Contemporary Russia encompasses a great diversity of cultures and ethnicities — from indigenous populations, such as the Buryat, Tatar or Nenets peoples, to traditions brought to the country by migrants and diasporas. It’s a side of Russia that often goes unnoticed, erased by a century of cultural homogeneity promoted by the Soviet regime, and further compounded by modern-day globalisation.
For young people who have grown in a world of global connections, coming back to their roots is a question of identity, and a journey of discovery and remembrance. For Russia Z, photographer Dima Komarov travelled to his native Mari El Republic to capture the traditional Mari culture he grew up with.
Komarov first got into photography in 2015 by taking pictures of his friends and peers. Thanks to his uniquely earnest and playful vision, their faces ended up being exhibited in New York, London, and Amsterdam, and printed in magazines worldwide.
But although he’s famous for his portraits of Gen Z Russians, Komarov never completely identified as Russian himself, and acknowledges the significant influence of his native Mari culture on how he perceives himself. For this project, he used his global perspective to capture the rich Mari heritage and what it means to him.
“I visited my grandmother in my native village of Verkniy Kugener,” Komarov recalls. “In most of the local villages, people mainly speak the Mari language. Time seems to have stood still there and very little changes — only that people keep getting older and the population shrinks. Civilisation hasn’t reached these places. There is no running water or gas, and the mobile internet only stays stuck in ‘E’ mode.”
He also photographed architecture in Yoshkar-Ola, the capital of Mari El Republic, the ethnographic museum in the town of Kozmodemyansk, and a local lake known as the Morskoy Glaz (“Sea Eye”) next to Shariboksad village — a stunning blue body of water surrounded by emerald pines. For Komarov, these places are more than points on the map — they are illuminated by his memories and personal connection to local culture.
“Traditional Mari people are pagans with their own customs, superstitions, celebrations, and ceremonies, usually held in sacred groves. I experienced it all throughout my childhood and my teens,” he remembers. “At one ceremony in the sacred grove, I saw the sacrifice of animals. It was all very serious and had an aura of mysticism. People cooked traditional dishes and carried them to the grove where they used to make traditional stews and porridge. I also have a lot of childhood memories of traditional Mari music and dances”.

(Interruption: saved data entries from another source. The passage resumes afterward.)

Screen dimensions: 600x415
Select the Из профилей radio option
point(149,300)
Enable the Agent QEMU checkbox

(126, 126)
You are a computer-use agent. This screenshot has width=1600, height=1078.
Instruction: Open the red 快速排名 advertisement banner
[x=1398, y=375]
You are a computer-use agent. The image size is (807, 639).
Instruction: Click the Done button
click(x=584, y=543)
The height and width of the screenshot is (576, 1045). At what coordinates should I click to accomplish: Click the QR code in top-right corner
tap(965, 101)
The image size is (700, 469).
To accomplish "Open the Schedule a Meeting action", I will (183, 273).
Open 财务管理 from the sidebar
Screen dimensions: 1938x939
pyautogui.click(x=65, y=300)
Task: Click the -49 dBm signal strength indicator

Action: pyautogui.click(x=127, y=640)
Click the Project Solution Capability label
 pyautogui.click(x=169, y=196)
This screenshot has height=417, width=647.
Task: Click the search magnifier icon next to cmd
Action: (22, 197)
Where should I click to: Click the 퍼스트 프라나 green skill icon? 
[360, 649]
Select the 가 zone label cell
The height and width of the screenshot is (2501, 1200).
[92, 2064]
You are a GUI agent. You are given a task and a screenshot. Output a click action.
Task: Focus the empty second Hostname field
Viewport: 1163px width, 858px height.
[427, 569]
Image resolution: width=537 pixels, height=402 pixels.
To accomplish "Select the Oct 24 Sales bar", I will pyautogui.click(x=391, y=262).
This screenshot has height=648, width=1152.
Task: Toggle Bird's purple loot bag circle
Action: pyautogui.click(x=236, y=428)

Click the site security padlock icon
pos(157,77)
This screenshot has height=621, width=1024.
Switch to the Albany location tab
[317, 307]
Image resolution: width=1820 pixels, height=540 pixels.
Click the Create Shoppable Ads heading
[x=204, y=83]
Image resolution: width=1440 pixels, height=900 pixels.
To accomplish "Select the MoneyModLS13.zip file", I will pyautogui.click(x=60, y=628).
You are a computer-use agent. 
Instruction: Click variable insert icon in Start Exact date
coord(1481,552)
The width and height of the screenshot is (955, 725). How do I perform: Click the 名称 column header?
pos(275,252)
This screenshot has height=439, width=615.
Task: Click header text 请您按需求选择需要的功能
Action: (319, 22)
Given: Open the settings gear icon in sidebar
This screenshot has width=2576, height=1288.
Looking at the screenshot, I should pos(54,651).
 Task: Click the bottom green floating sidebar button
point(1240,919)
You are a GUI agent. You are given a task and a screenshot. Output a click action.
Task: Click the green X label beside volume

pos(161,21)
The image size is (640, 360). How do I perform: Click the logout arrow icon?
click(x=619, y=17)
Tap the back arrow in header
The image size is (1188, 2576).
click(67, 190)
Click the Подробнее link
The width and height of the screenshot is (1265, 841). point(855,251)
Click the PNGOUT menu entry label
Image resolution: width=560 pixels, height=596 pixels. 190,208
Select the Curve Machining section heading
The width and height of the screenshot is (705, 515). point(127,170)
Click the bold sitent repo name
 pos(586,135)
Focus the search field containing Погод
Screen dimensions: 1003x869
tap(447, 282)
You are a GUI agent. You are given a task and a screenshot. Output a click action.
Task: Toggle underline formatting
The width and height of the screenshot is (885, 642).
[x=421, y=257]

Komarov took most of the portraits of the Mari in their traditional costumes in his native village. He also worked at the festival of Mari radio, where the celebrations and songs are held entirely in the Mari language. “There are many costumes for different purposes: for ceremonies, prayers, or weddings. All of the costumes have sophisticated, beautiful embroidery, symbols which can bring luck and good energy and ward off evil spirits. Almost every costume has the colour red. Men traditionally wear canvas shirts and trousers. Traditional jewellery for women, meanwhile, can weigh as much as 35kg,” he explains.
Komarov’s visual study of Mari culture shows that there is no right or wrong way to relate to one’s heritage — it’s a journey not only across the physical landscape, but the landscape of your memories and emotions. “Every time I’m in my my native town and my grandma’s village, I feel endless love for my native culture and the places where I grew up,” he says. “Even though I sometimes feel like the culture is fading slowly, I hope that people who discover the new interest in Mari traditions will preserve and develop them.”